Goal of the exercise — The answer should consist of all the records, copied exactly.

= = = = =

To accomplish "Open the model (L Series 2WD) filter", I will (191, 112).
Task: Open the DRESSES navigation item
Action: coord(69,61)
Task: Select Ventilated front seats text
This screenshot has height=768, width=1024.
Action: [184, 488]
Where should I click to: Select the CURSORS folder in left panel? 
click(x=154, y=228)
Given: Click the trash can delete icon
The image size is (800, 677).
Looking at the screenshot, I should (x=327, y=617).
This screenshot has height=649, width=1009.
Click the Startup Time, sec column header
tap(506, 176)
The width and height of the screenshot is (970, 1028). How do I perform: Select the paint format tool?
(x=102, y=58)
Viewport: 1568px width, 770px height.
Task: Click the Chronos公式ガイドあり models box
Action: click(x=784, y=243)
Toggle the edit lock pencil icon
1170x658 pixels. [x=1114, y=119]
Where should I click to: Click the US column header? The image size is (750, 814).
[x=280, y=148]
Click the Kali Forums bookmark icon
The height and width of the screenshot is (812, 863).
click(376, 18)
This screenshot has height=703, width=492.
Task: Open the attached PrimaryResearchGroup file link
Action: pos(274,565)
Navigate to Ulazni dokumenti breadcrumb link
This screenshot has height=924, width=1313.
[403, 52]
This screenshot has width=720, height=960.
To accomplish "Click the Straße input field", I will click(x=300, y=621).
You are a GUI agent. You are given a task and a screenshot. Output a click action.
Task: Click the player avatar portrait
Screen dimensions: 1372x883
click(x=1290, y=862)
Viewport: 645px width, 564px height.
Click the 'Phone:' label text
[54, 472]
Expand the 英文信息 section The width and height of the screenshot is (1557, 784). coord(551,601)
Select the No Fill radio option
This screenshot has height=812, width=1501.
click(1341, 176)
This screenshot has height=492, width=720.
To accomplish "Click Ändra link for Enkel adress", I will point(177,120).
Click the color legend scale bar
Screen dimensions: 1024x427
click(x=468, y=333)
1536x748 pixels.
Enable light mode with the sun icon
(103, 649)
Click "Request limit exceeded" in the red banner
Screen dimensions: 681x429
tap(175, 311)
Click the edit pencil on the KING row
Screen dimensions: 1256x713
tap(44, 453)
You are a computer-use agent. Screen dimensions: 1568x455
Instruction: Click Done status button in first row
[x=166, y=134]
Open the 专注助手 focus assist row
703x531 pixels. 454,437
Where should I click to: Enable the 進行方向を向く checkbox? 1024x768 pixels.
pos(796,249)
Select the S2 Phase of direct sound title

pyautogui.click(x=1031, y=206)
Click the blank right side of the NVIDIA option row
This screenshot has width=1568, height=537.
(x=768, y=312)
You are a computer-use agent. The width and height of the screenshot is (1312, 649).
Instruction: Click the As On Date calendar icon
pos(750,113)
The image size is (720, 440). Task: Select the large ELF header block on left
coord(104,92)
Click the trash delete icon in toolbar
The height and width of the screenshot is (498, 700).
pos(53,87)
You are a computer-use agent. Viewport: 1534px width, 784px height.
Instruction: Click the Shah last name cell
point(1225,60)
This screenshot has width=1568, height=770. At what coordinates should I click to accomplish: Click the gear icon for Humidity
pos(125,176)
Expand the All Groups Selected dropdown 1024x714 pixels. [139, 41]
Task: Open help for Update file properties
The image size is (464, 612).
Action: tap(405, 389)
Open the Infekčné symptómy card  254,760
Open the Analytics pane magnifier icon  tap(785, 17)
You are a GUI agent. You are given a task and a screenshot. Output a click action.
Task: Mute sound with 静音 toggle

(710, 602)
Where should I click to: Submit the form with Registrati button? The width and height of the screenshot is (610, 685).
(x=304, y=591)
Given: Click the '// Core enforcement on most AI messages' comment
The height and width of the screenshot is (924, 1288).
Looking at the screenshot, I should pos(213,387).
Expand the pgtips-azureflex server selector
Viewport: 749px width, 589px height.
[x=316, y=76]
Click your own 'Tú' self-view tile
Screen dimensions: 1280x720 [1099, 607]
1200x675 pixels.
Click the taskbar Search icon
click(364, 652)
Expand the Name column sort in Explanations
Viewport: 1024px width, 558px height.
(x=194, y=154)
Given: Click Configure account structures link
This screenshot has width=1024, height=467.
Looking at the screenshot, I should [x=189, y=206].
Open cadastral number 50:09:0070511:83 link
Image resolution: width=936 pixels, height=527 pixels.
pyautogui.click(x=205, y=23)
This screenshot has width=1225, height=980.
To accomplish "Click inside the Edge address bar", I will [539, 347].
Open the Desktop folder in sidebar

= = = = =

Response to this task —
To accomplish "Open the model (L Series 2WD) filter", I will (191, 112).
Task: Open the DRESSES navigation item
Action: coord(69,61)
Task: Select Ventilated front seats text
This screenshot has height=768, width=1024.
Action: [184, 488]
Where should I click to: Select the CURSORS folder in left panel? 
click(x=154, y=228)
Given: Click the trash can delete icon
The image size is (800, 677).
Looking at the screenshot, I should (x=327, y=617).
This screenshot has height=649, width=1009.
Click the Startup Time, sec column header
tap(506, 176)
The width and height of the screenshot is (970, 1028). How do I perform: Select the paint format tool?
(x=102, y=58)
Viewport: 1568px width, 770px height.
Task: Click the Chronos公式ガイドあり models box
Action: click(x=784, y=243)
Toggle the edit lock pencil icon
1170x658 pixels. [x=1114, y=119]
Where should I click to: Click the US column header? The image size is (750, 814).
[x=280, y=148]
Click the Kali Forums bookmark icon
The height and width of the screenshot is (812, 863).
click(376, 18)
This screenshot has height=703, width=492.
Task: Open the attached PrimaryResearchGroup file link
Action: pos(274,565)
Navigate to Ulazni dokumenti breadcrumb link
This screenshot has height=924, width=1313.
[403, 52]
This screenshot has width=720, height=960.
To accomplish "Click the Straße input field", I will click(x=300, y=621).
You are a GUI agent. You are given a task and a screenshot. Output a click action.
Task: Click the player avatar portrait
Screen dimensions: 1372x883
click(x=1290, y=862)
Viewport: 645px width, 564px height.
Click the 'Phone:' label text
[54, 472]
Expand the 英文信息 section The width and height of the screenshot is (1557, 784). coord(551,601)
Select the No Fill radio option
This screenshot has height=812, width=1501.
click(1341, 176)
This screenshot has height=492, width=720.
To accomplish "Click Ändra link for Enkel adress", I will point(177,120).
Click the color legend scale bar
Screen dimensions: 1024x427
click(x=468, y=333)
1536x748 pixels.
Enable light mode with the sun icon
(103, 649)
Click "Request limit exceeded" in the red banner
Screen dimensions: 681x429
tap(175, 311)
Click the edit pencil on the KING row
Screen dimensions: 1256x713
tap(44, 453)
You are a computer-use agent. Screen dimensions: 1568x455
Instruction: Click Done status button in first row
[x=166, y=134]
Open the 专注助手 focus assist row
703x531 pixels. 454,437
Where should I click to: Enable the 進行方向を向く checkbox? 1024x768 pixels.
pos(796,249)
Select the S2 Phase of direct sound title

pyautogui.click(x=1031, y=206)
Click the blank right side of the NVIDIA option row
This screenshot has width=1568, height=537.
(x=768, y=312)
You are a computer-use agent. The width and height of the screenshot is (1312, 649).
Instruction: Click the As On Date calendar icon
pos(750,113)
The image size is (720, 440). Task: Select the large ELF header block on left
coord(104,92)
Click the trash delete icon in toolbar
The height and width of the screenshot is (498, 700).
pos(53,87)
You are a computer-use agent. Viewport: 1534px width, 784px height.
Instruction: Click the Shah last name cell
point(1225,60)
This screenshot has width=1568, height=770. At what coordinates should I click to accomplish: Click the gear icon for Humidity
pos(125,176)
Expand the All Groups Selected dropdown 1024x714 pixels. [139, 41]
Task: Open help for Update file properties
The image size is (464, 612).
Action: tap(405, 389)
Open the Infekčné symptómy card  254,760
Open the Analytics pane magnifier icon  tap(785, 17)
You are a GUI agent. You are given a task and a screenshot. Output a click action.
Task: Mute sound with 静音 toggle

(710, 602)
Where should I click to: Submit the form with Registrati button? The width and height of the screenshot is (610, 685).
(x=304, y=591)
Given: Click the '// Core enforcement on most AI messages' comment
The height and width of the screenshot is (924, 1288).
Looking at the screenshot, I should pos(213,387).
Expand the pgtips-azureflex server selector
Viewport: 749px width, 589px height.
[x=316, y=76]
Click your own 'Tú' self-view tile
Screen dimensions: 1280x720 [1099, 607]
1200x675 pixels.
Click the taskbar Search icon
click(364, 652)
Expand the Name column sort in Explanations
Viewport: 1024px width, 558px height.
(x=194, y=154)
Given: Click Configure account structures link
This screenshot has width=1024, height=467.
Looking at the screenshot, I should [x=189, y=206].
Open cadastral number 50:09:0070511:83 link
Image resolution: width=936 pixels, height=527 pixels.
pyautogui.click(x=205, y=23)
This screenshot has width=1225, height=980.
To accomplish "Click inside the Edge address bar", I will [539, 347].
Open the Desktop folder in sidebar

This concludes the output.